The Mohammad Bakri Defense Committee argues that "the importance of this case reaches beyond Bakri as an individual," amounting to repression of Palestinian self-expression. At a screening of his latest film in New York, a disturbed audience member confronted Bakri with accusations that Jenin, Jenin exaggerated the atrocities of the invasion presented a one-sided view, and Bakri responded that he had "seen hundreds of films that deny and ignore what happened to Palestinians, yet never complained or tried to ban any film."

The main line of defense for Bakri and his film is that, as the Supreme Court found, choosing not to show 'both sides' of a story is not grounds for censorship. Bakri is being represented by attorney Avigdor Feldman, who told Haaretz, "Bakri doesn't say anything in this film. The people who talk are those he filmed. So the residents of the refugee camp say things which sometimes are true and sometimes not. It's a movie. It reflects the subjective understanding of the speakers. Sometimes they say things that are harsher [than they actually were] because that is how he experienced it."

The Mohammad Bakri Defense Committee adds: "For his artistic integrity and his focus on the experiences and narratives of his fellow Palestinians, Mohammad Bakri faces the potential of financial ruin in the face of spurious legal charges and dubious claims of defamation." A major component of the argument for the defense in the most recent allegations is that none of the plaintiffs, Ofer Ben-Natan, Doron Keidar, Nir Oshri, Adam Arbiv and Yonatan Van-Kaspel, are mentioned by name or shown in the film.

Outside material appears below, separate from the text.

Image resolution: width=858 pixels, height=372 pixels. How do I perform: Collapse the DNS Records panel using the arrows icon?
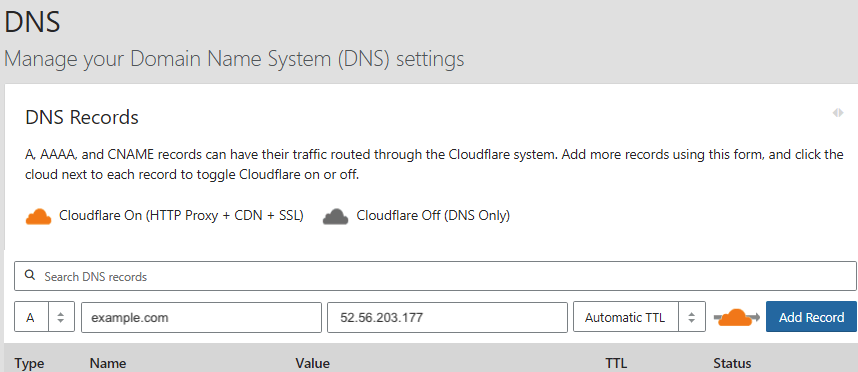click(837, 113)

===Second defamation lawsuit and ban===
In November 2016, Israeli army reserve officer Nissim Magnagi sued Bakri for defamation over the film in the Lod District Court. While the previous defamation suit had been dismissed on account of the plaintiffs not being specifically identified in the film, Magnagi was found to have had a legal basis for a defamation suit as he had appeared in the film. In January 2021, the court accepted Magnagi's defamation claim and restored the ban on the film. Bakri was ordered to pay NIS 175,000 in compensation to Magnagi as well as NIS 50,000 in legal expenses.

==Awards and nominations==
Jenin, Jenin was awarded Best Film at the 2002 Carthage International Film Festival in Tunis, and the 2003 International Prize for Mediterranean Documentary Filmmaking & Reporting.